Personal: Mathias Fetsch, Sven Michel, Fanol Perdedaj und Ahmed Madouni stießen im Winter zu den Lausitzern (alle Transfers). Perdedaj wird wohl gegen Sandhausen neben Steffen Bohl im Mittelfeld auflaufen. Routinier Ivica Banovic fällt aufgrund von Knieproblemen aus. 

Problemzone: Minus elf! So lautet die Tordifferenz, die schwächste der Liga. Die Defensive leistete sich vor dem Winter zu viele einfache Fehler. Und vorne waren die Cottbuser zu abhängig von Boubacar Sanogo. Dessen Torlos-Flaute dauert seit zwölf Spielen an.
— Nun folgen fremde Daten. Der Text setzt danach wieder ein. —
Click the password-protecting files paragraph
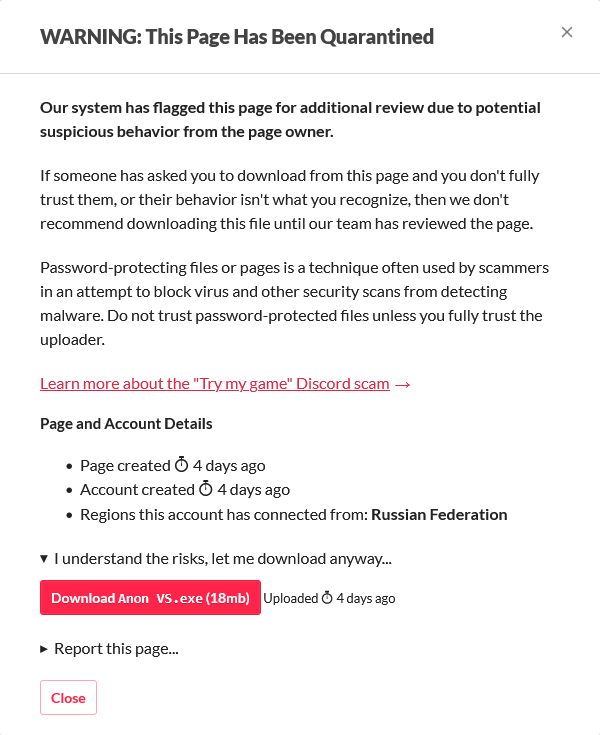600x735 pixels. (294, 304)
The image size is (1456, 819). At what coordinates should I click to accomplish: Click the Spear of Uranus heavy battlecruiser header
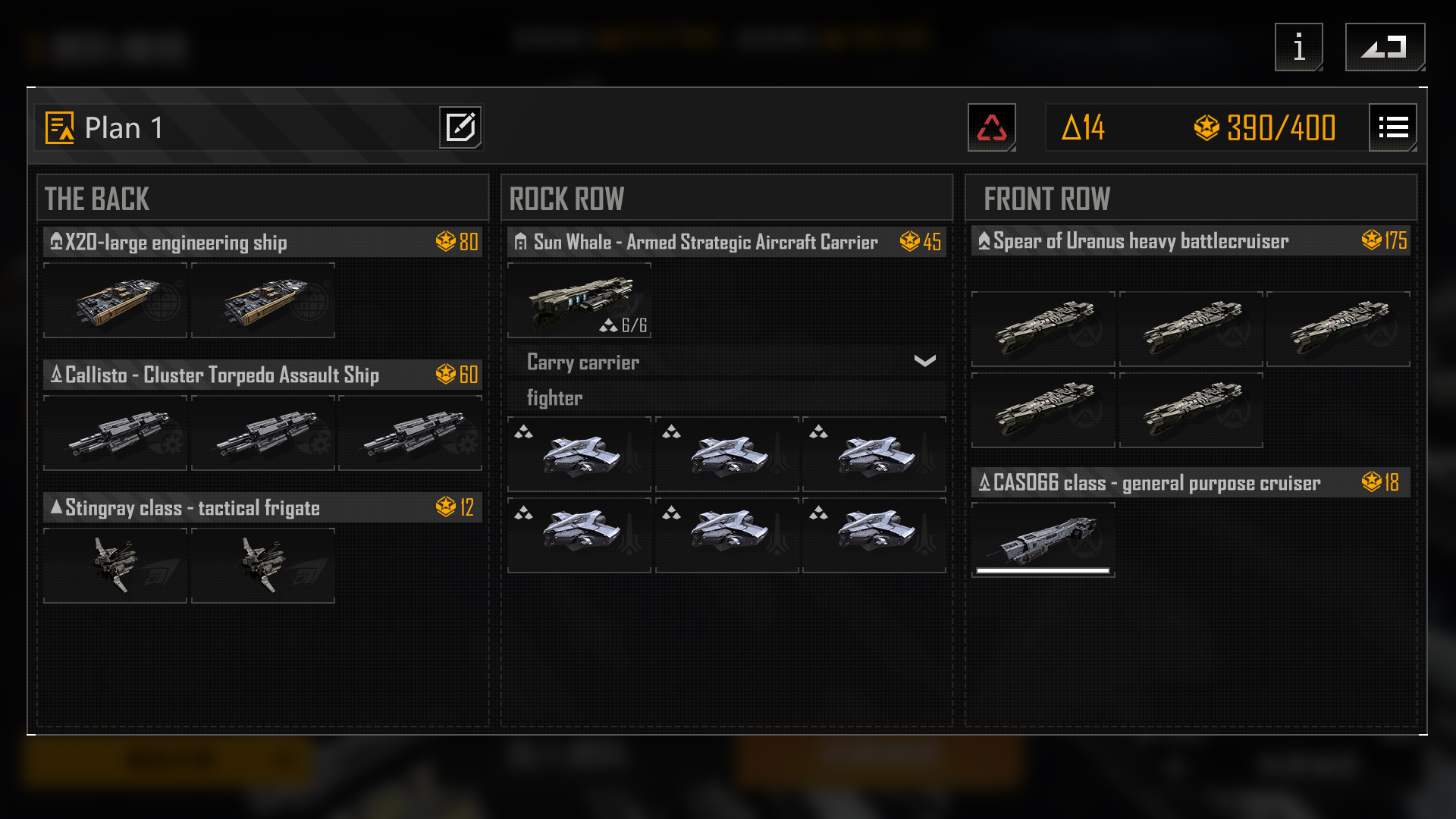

Ausblick: Soll es mit dem "Wunder von der Lausitz" klappen, dann muss der FCE seine Aufholjagd gleich gegen Sandhausen starten. An der Einstellung soll es nicht scheitern. Sagt zumindest Schmidt: "Na klar wollen unsere Spieler am liebsten die Welt einreißen, weil sie sich gut fühlen und heiß sind", weiß der Coach: "Es ist aber nicht hilfreich, übermotiviert ins Spiel zu gehen."

Wussten Sie, dass ... nur Aufstiegsaspirant Fürth öfter in der Anfangsviertelstunde traf (acht Mal) als Cottbus (sechs Mal)?